19.5.2 Use of Eculizumab During Pregnancy
Eculizumab [75], a humanized monoclonal antibody, inhibits the terminal complement cascade by binding uniquely to human complement protein C5, thereby inhibiting the formation of pro-inflammatory, prothrombotic C5a and C5b, with subsequent inhibition of assembly of the membrane attack complex [11, 76, 77] (Fig. 19.4). Following a series of multinational clinical trials demonstrating the efficacy and safety of eculizumab in patients with PNH [11, 44, 78, 79], it was approved for use in PNH by the United States Food and Drug Administration (FDA) in March 2007 and by the European Medicines Agency (EMA) in June 2007. Eculizumab is well tolerated, leads to a rapid and clinically significant reduction in intravascular hemolysis, thus providing substantial clinical benefit [77] and improvement in patients’ quality of life [11]. Eculizumab is given initially as 600 mg once weekly by intravenous infusion (IVI) for 4 weeks followed by 900 mg 1 week later, and thereafter 900 mg every 14 days [11, 78]. However, under certain circumstances a dose adjustment will be necessary because of the occurrence of breakthrough hemolysis during pregnancy (e.g. maintenance therapy with 900 mg weekly rather than fortnightly).
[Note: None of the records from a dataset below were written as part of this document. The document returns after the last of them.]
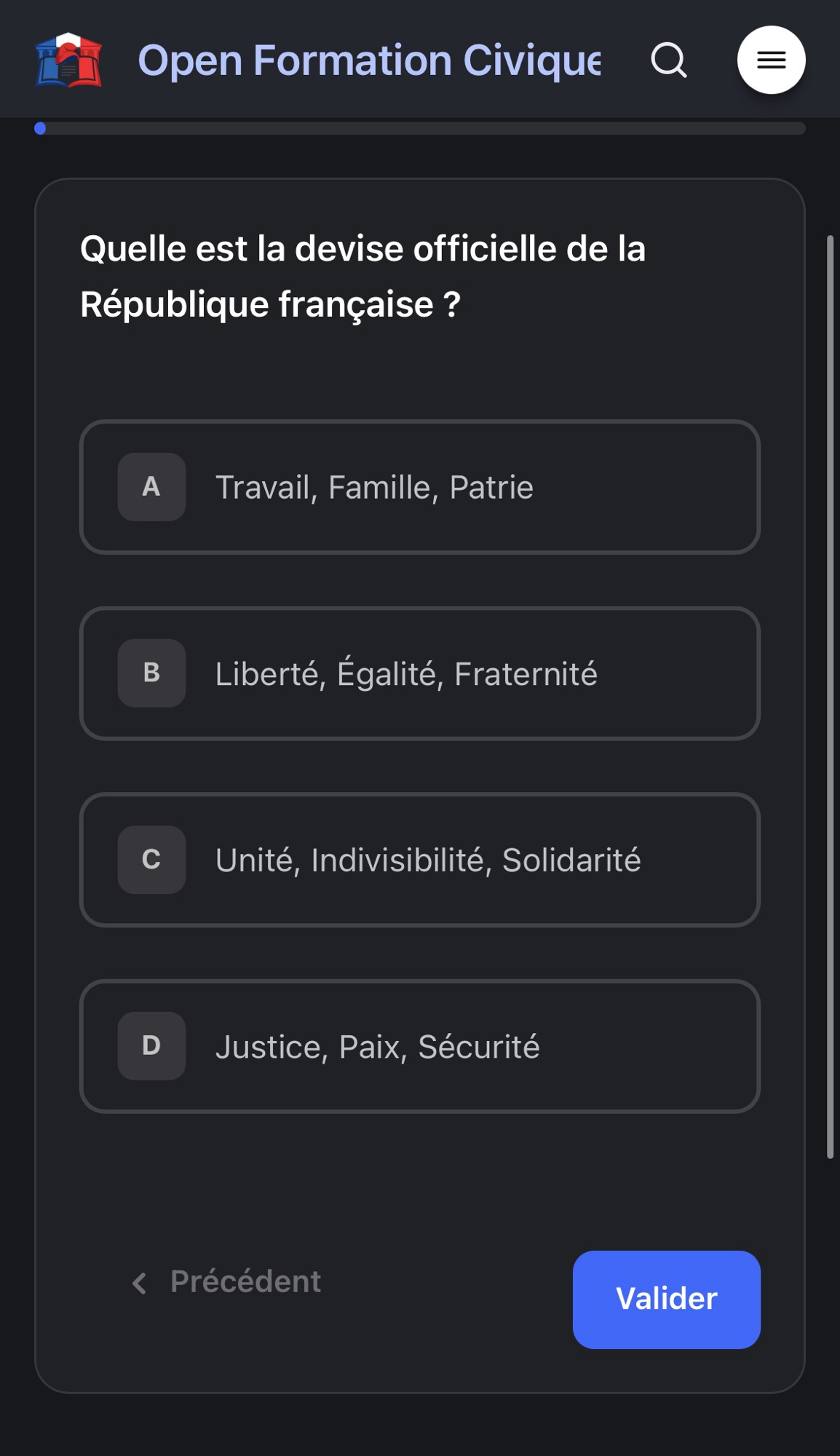The height and width of the screenshot is (1456, 840).
Task: Click the letter B badge
Action: [x=151, y=673]
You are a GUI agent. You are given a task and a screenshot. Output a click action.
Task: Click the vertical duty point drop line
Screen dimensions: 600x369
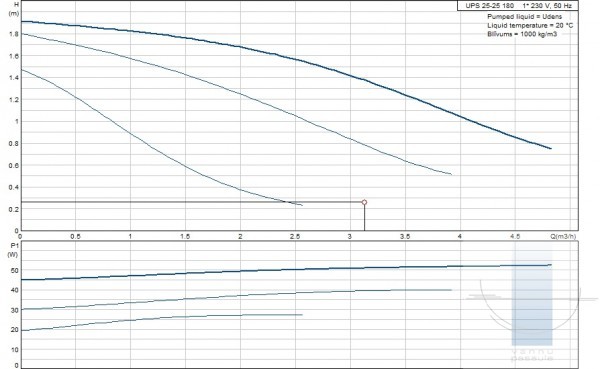[x=364, y=217]
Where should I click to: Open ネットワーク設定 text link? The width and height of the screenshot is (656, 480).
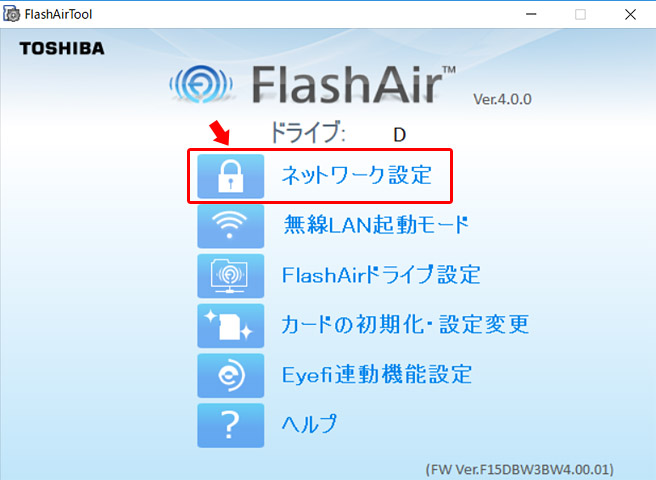[356, 175]
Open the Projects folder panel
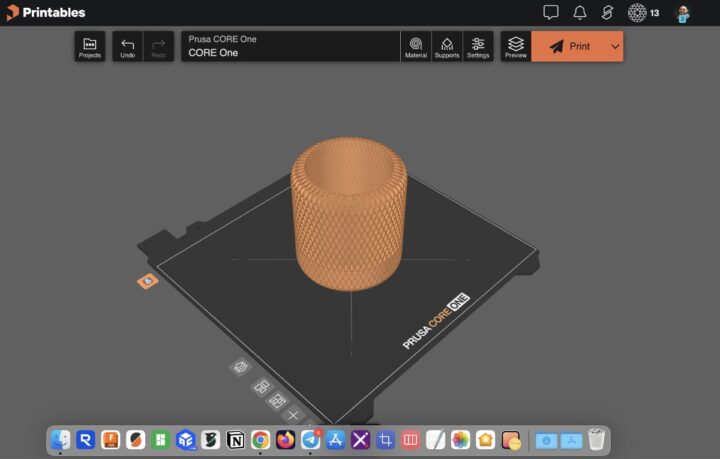 [x=89, y=47]
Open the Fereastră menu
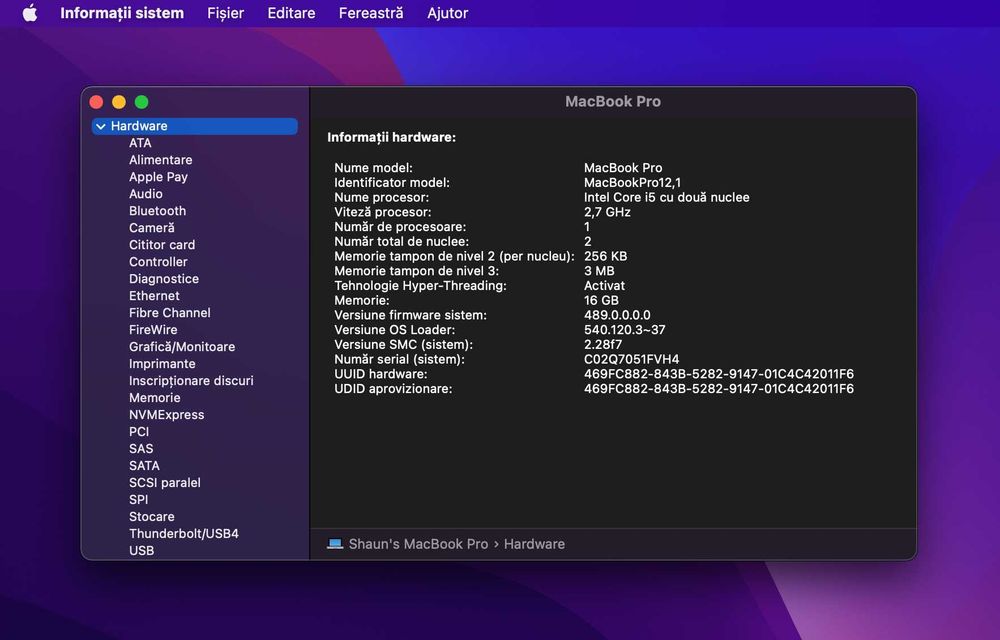Image resolution: width=1000 pixels, height=640 pixels. [371, 13]
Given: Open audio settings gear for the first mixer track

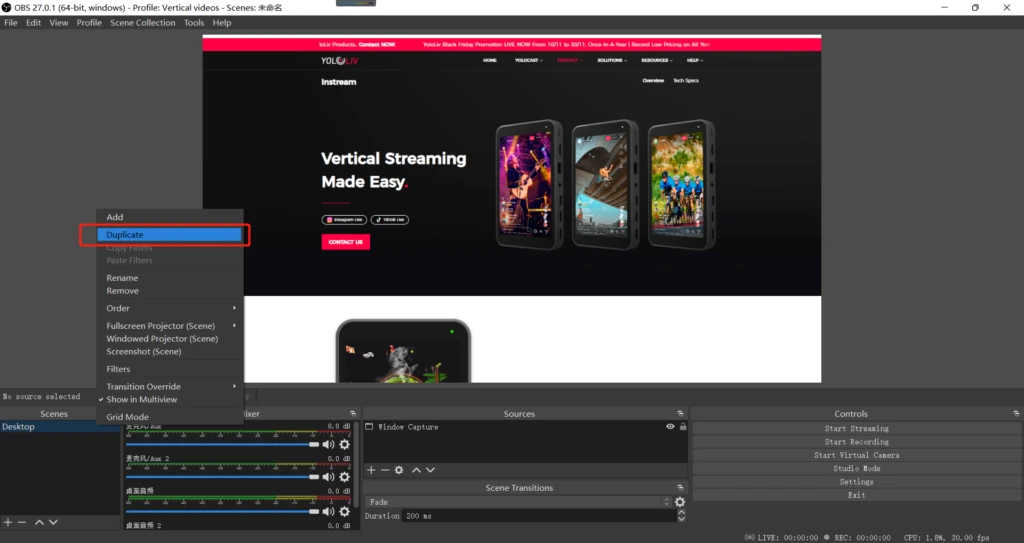Looking at the screenshot, I should [345, 444].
As terminal complement deficiency is associated with an increased risk of infections with encapsulated organisms [80], mainly Neisseria meningitides, all patients must be must be given meningococcal vaccine. The risk of meningococcal infection following vaccination is low and it has been reported as an infection rate of 0.42 per 100 patient-years [77]. The current practice in the UK is to administer tetravalent meningococcal vaccine on the day the patient starts eculizumab (given the potential for complement activation and complications with vaccination) and to cover the first 2 weeks of therapy with an effective dose of ciprofloxacin followed by penicillin V 500 mg bd indefinitely. In the last 4 years since the UK policy was changed there have been no episodes of meningococcal infection in over 150 patients treated.
Fig. 19.4
Eculizumab a humanized monoclonal antibody, inhibits the terminal complement cascade by binding uniquely to human complement protein C5, thereby inhibiting the formation of pro-inflammatory, prothrombotic C5a, and C5b, with subsequent inhibition of assembly of the membrane attack complex
The observation that eculizumab was effective and well tolerated in red cell transfusion-dependent patients with PNH were demonstrated to be also applicable to a broader PNH patient population, which included those with minimal transfusion requirements or with thrombocytopenia, in the phase 3 open-label non-placebo-controlled SHEPHERD (Safety and Efficacy of the Terminal Complement Inhibitor Eculizumab in Patients with Paroxysmal Nocturnal Hemoglobinuria) study. This international multicenter study included 97 patients from 33 sites. Treatment with eculizumab resulted in an 87 % reduction in hemolysis. It also led to an improvement in anemia despite a 52 % reduction in transfusions, with 49 (51 %) of patients not requiring transfusion for the study period of 52 weeks. The improvements in hemolysis, fatigue, and transfusion requirements with eculizumab were independent of baseline levels of hemolysis and degree of thrombocytopenia. Quality of life measures were also broadly improved with eculizumab treatment [81]. The long-term safety and efficacy of eculizumab was investigated in 195 patients over 66 months, and found to have a substantial impact on the symptoms and complications of PNH and result in a significant improvement in patient survival [77].